_EXCERPTED PASSAGE:_
Cognitive relations between Greek Cypriot speakers and languages

ABSTRACT

This paper deals with the cognitive relations between the Greek Cypriot speaker with the languages of their linguistic environment. Studying these relations can only be done synchronically as they are subject to change, modify, even stop to exist as time passes. However, a short description of this particular speaker’s past is inevitable as it shows how these specific languages have been installed to this small island but also how mentalities either positive or negative have been created towards those languages (Tsiplakou et al 2011, Ioannidou 2012). We are referring to the following five linguistic codes : the Cypriot, the Greek, the English, the French and the Turkish. Even though these five codes cross the Cypriot Greek speaker’s linguistic path they do not maintain the same linguistic and psycho-linguistic relations with all of them.

A question is immediately raised : how can we study the cognitive relations between a speaker and a language ? Among with the studies of theoretical linguistics, there is this new theory called the theory of linguistic neoteny. The French linguist Samir Bajrić, provides the means to explore this question in detail. In biology, the word “neoteny” describes the retention of juvenile features in the adult organism. The theory of linguistic neoteny (Bajrić Samir 2013 (2009)) describes precisely that speaker who learns a new language but he/she is not able to find his/her new linguistic and ontological identity and remains inevitably an unconfirmed speaker. According to this theory an in esse language is the language where the speaker feels comfortable to express himself. It is where he or she has managed to find his/her linguistic identity and understands and respects the language boundaries. Speaking a language means existing in this language and this speaker called confirmed speaker is the one who possesses a developed linguistic intuition (Bajrić 2005) which dictates him/her when to speak, what to say but also where to remain silent.

_EXERCISE AIM:_
Continue the abstract on Greek Cypriot speakers and the languages around them, picking up after its final sentence.

Pixel coordinate grounding data
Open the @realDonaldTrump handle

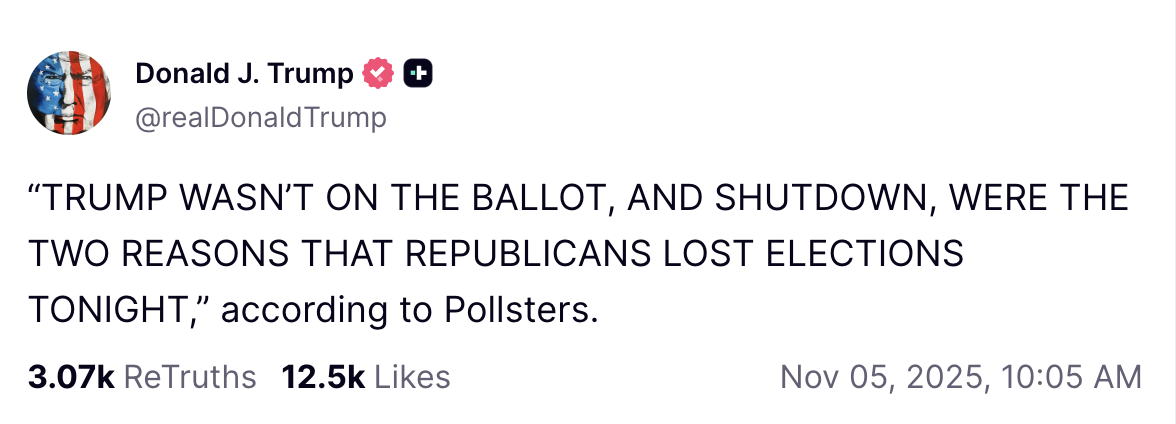(x=260, y=118)
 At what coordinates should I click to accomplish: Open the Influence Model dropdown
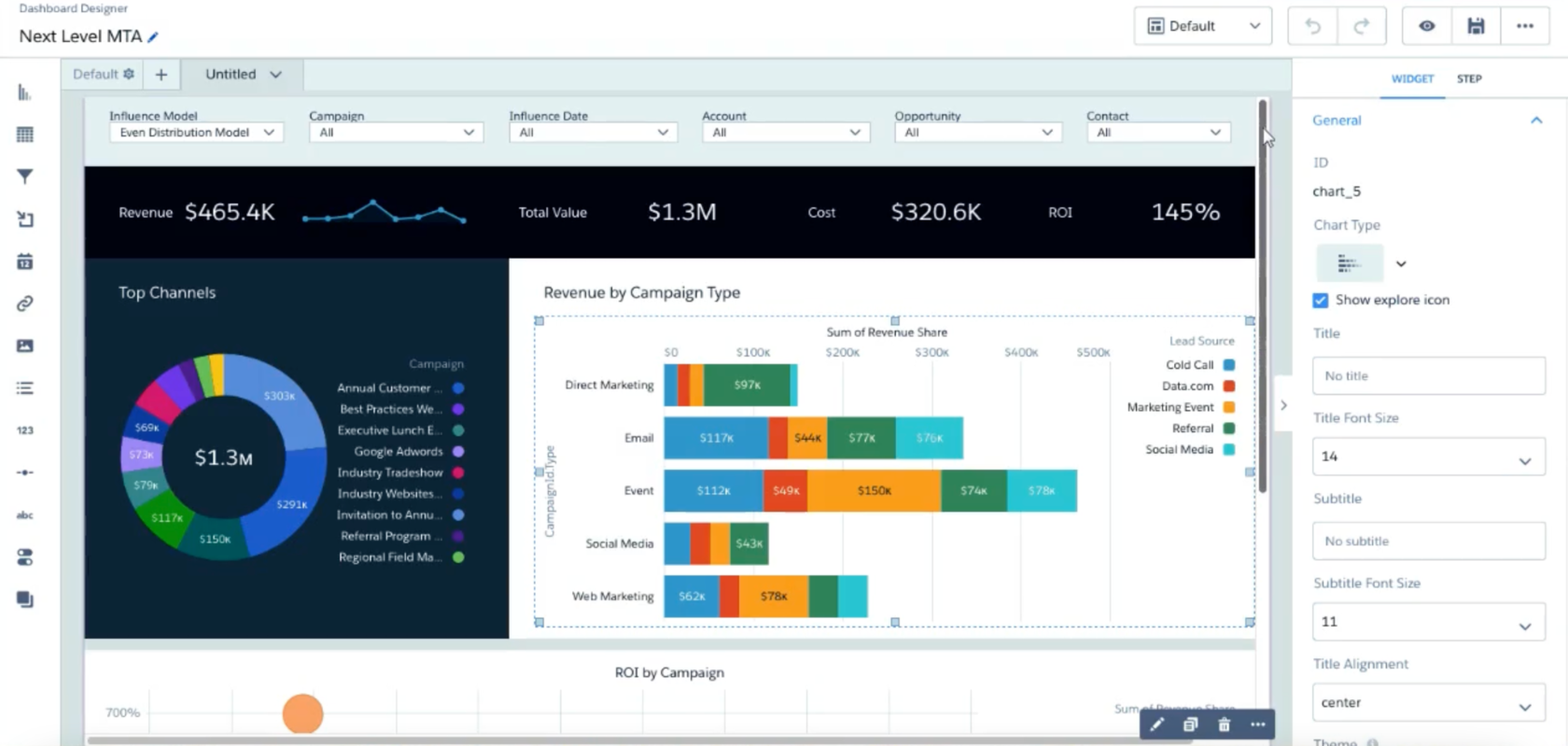196,133
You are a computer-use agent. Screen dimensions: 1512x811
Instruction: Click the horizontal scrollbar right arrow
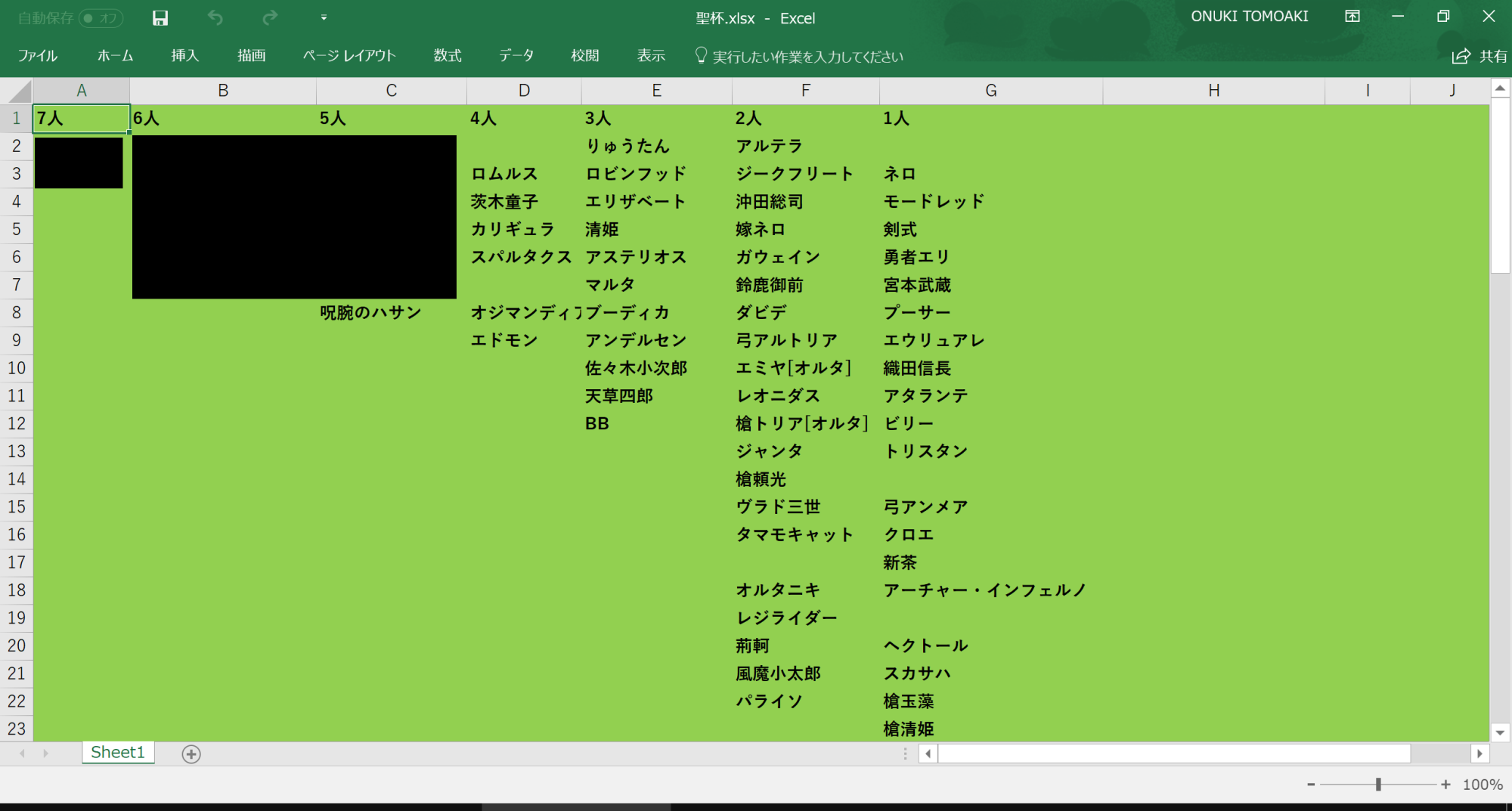pos(1479,754)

_EXERCISE RESULT:_
With the help of this theory we search to find out what is happening in the case of the multilingual Greek Cypriot speakers and uncover the relations between them and the five languages mentioned above. In which language has this speaker found their linguistic and ontological identity ? Obviously, these relations differ from speaker to speaker however, dividing the participants to age groups we search for patterns formed in each age group and then compare these patterns between the different age groups. The methodology used is the one of a mixed method of both qualitative and quantitative approach, using questionnaires, interviews, and field observation. The aim of this research is to examine the psycholinguistic side of the learner. By doing so, it will hopefully help other linguists but also foreign languages teachers better understand what is going on, cognitively and linguistically, to speakers when they acquire another language. We observe these speakers from a very different perspective, stressing at the same time that learning a language is much more than grammar and vocabulary.